シロはそれを口に銜え、男を蹴り飛ばした。

”ふん!屑が!”

シロはルドメロの所へ戻る。

「何だったんだあいつ・・・・?まあいい。ほれ飲め!」

中々飲もうとしないローサ。

「シャーねえな!ほれ、これで飲めるだろ!」

ルドメロは、ローサの鼻をつまんだ。当然鼻で息ができなくなるわけで、ローサはしばらく我慢したが、息が苦しくなり、口を開けた。

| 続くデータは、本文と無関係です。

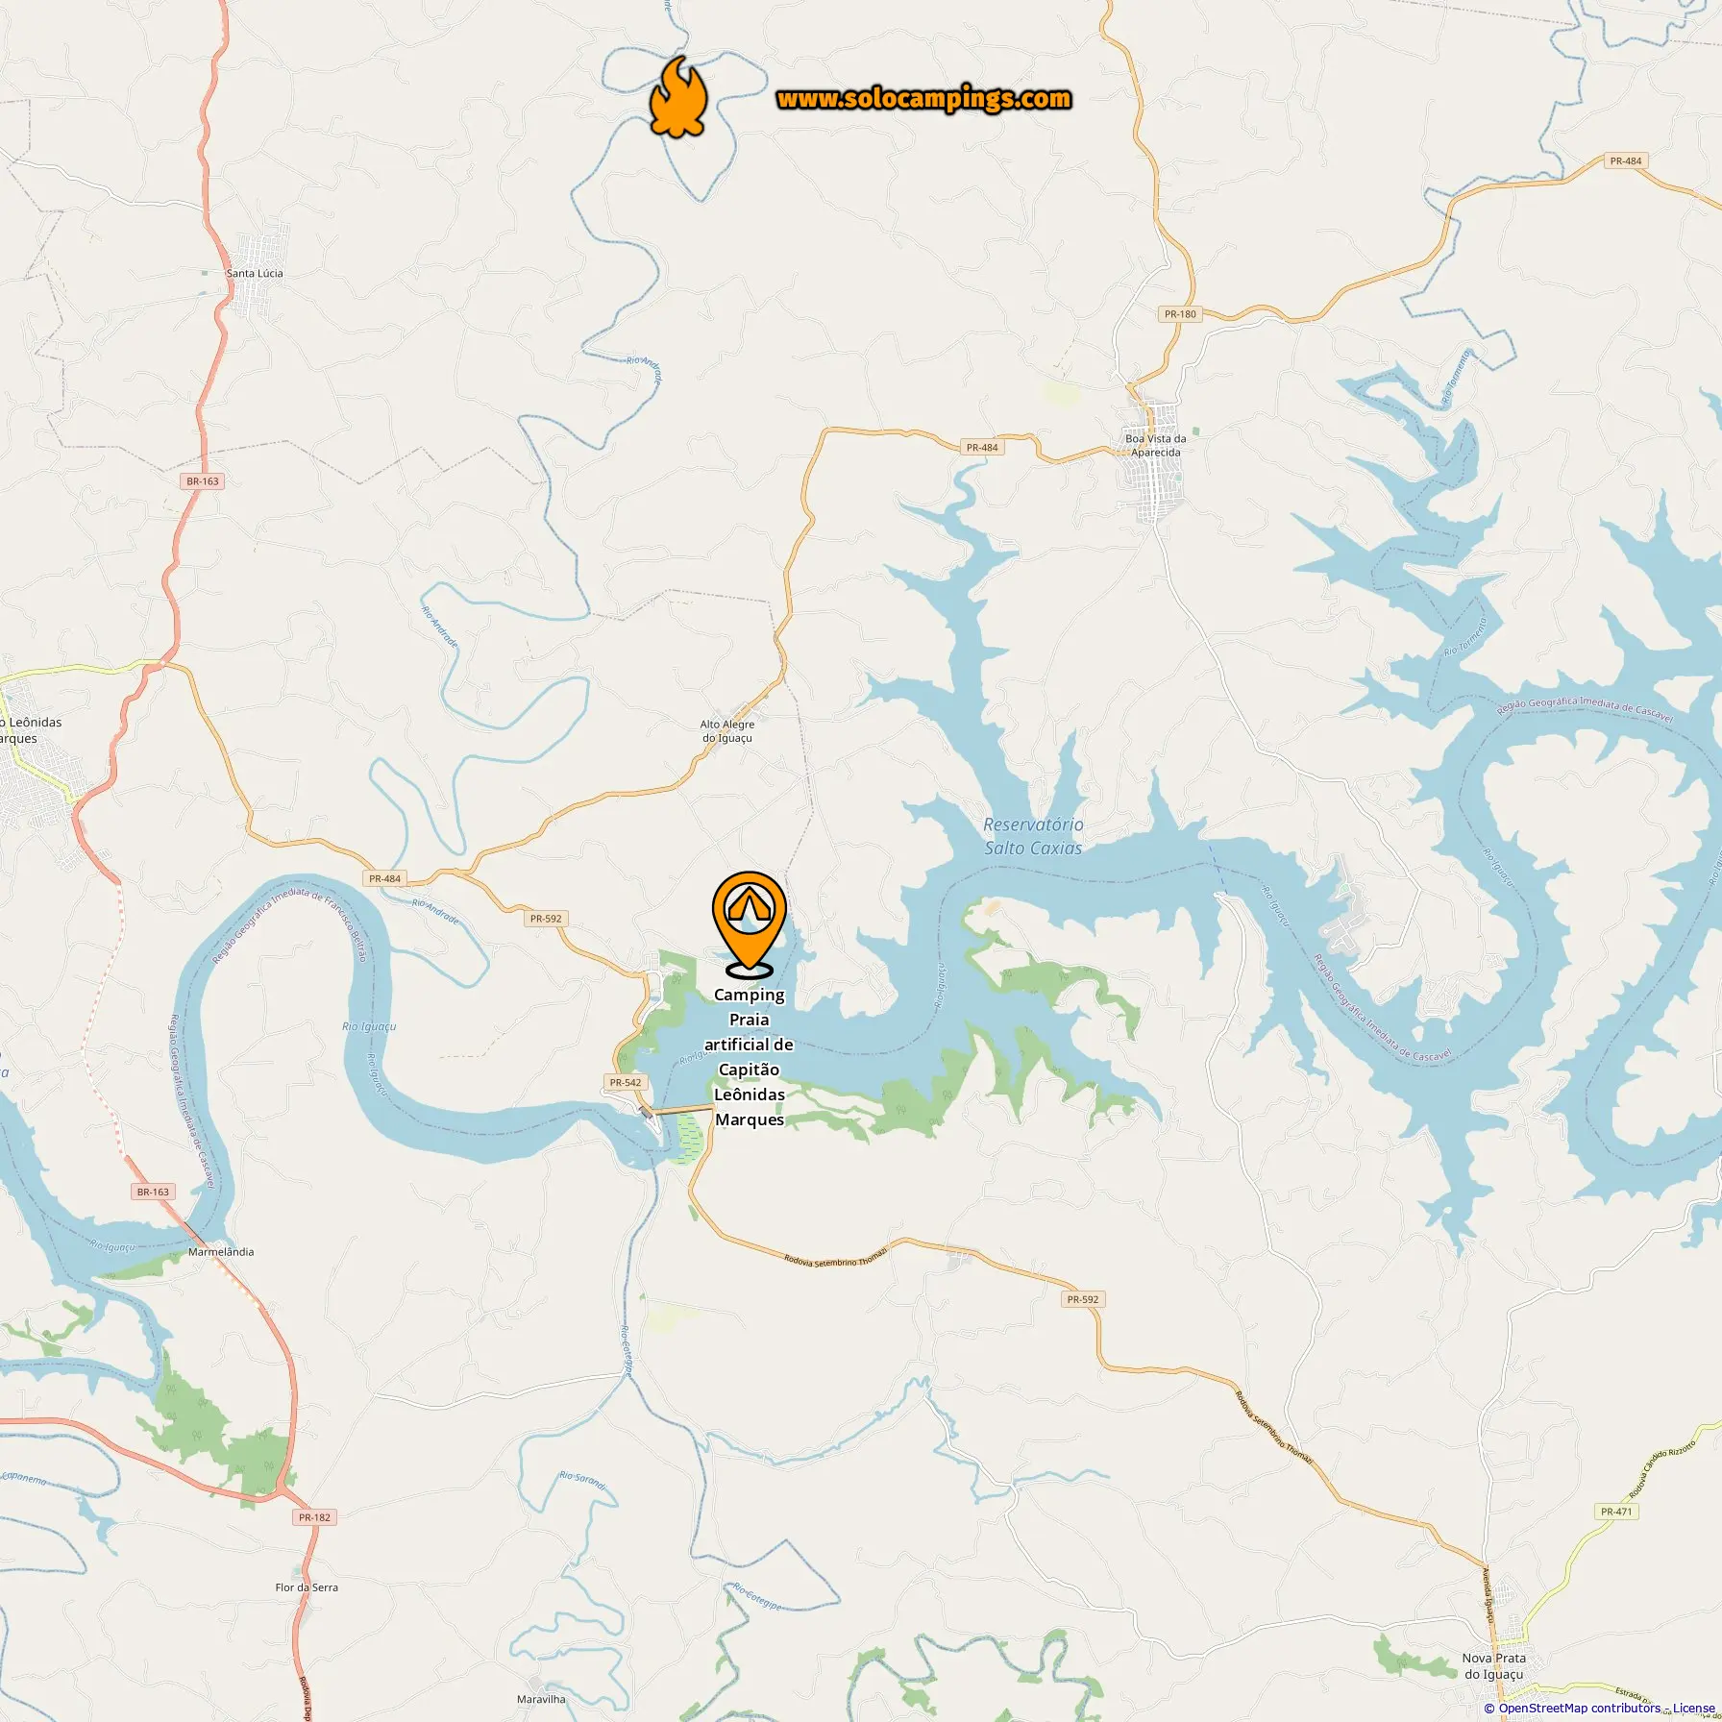The width and height of the screenshot is (1722, 1722).
Task: Click the PR-182 road shield
Action: (x=314, y=1517)
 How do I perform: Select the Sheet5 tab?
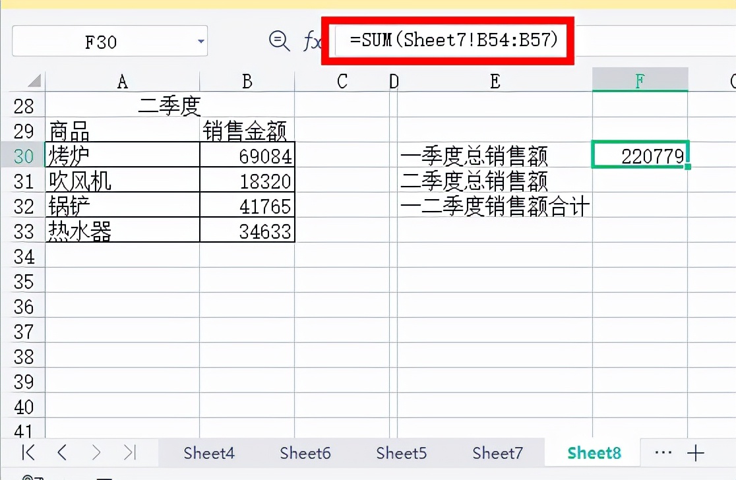[x=401, y=453]
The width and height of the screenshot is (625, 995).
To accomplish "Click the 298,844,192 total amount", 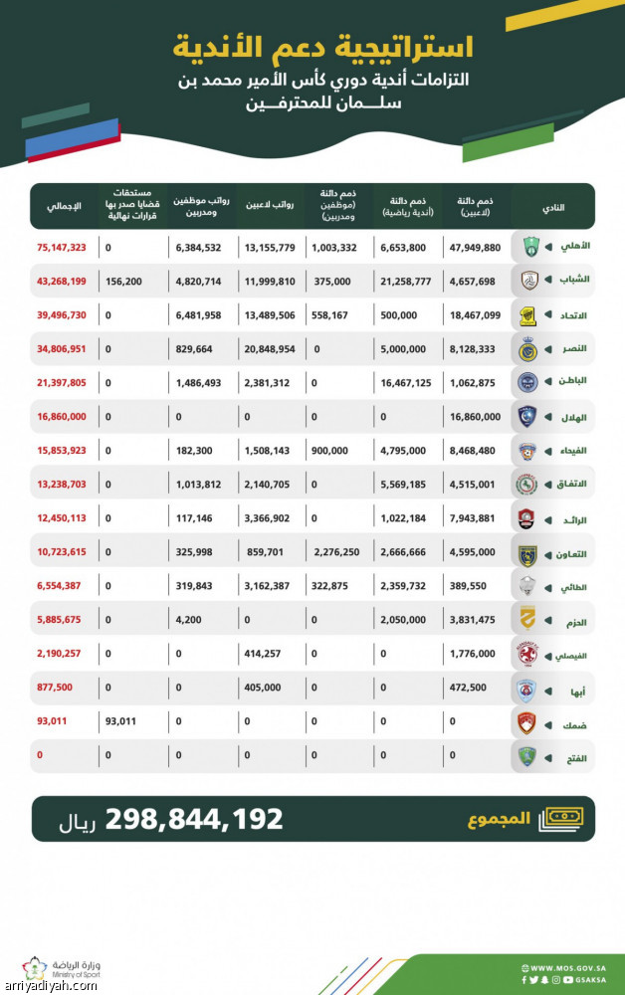I will click(x=205, y=820).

その隙にルドメロは”トカゲドラゴンの血”を口に押し込む。

思わず飲んでしまうローサ。

「ああ・・・・貴重な血が・・・・」

「おいポチ、これどれぐらい飲ませればいいんだ?」

”ほんの少しでよいのではないか?”

「まだかなり残ってっけど、まあいいか?」

暫くして・・・・完全につぶれていた目が、みるみる元に戻っていく。

顔も潰れていたが、元の整った顔立ちに。

暫くして、怪我をしていたのがウソのような状態になる。

「あ・・・・あああ!助かったのですか?・・・・しかし、貴重な血が・・・・なんて事!」

「もういいか?」

「あ、待って!」

「何だよ・・・・エメリナっつったっけ?もうこの女が他の奴を治療できんだろ!」

「その・・・・さっきはすまない・・・・あのバカが、とんでもない事をした!」

「気にすんな。それよりあいつ、腕が血で真っ赤っかだぞ?」

「自業自得だ。放っておく。クランも追放だな。幸いここから地上に出られる。」

「あっそ・・・・ってう・・・・?」

俺様起き上がろうとしたのだが・・・・頭がくらッとして・・・・目の前が突然真っ暗になったぞ?

「あ!危ない!」

何だ?デイフィリアか?
やっぱまだがきんちょだな・・・・もっとこう、バインバインにならんとな・・・・

そこまで考えていた時、ルドメロは気を失った。治療魔法を立て続けに使用したため・・・・しかも2人とも、深い傷を負っていたため・・・・魔力が底をついたのだ。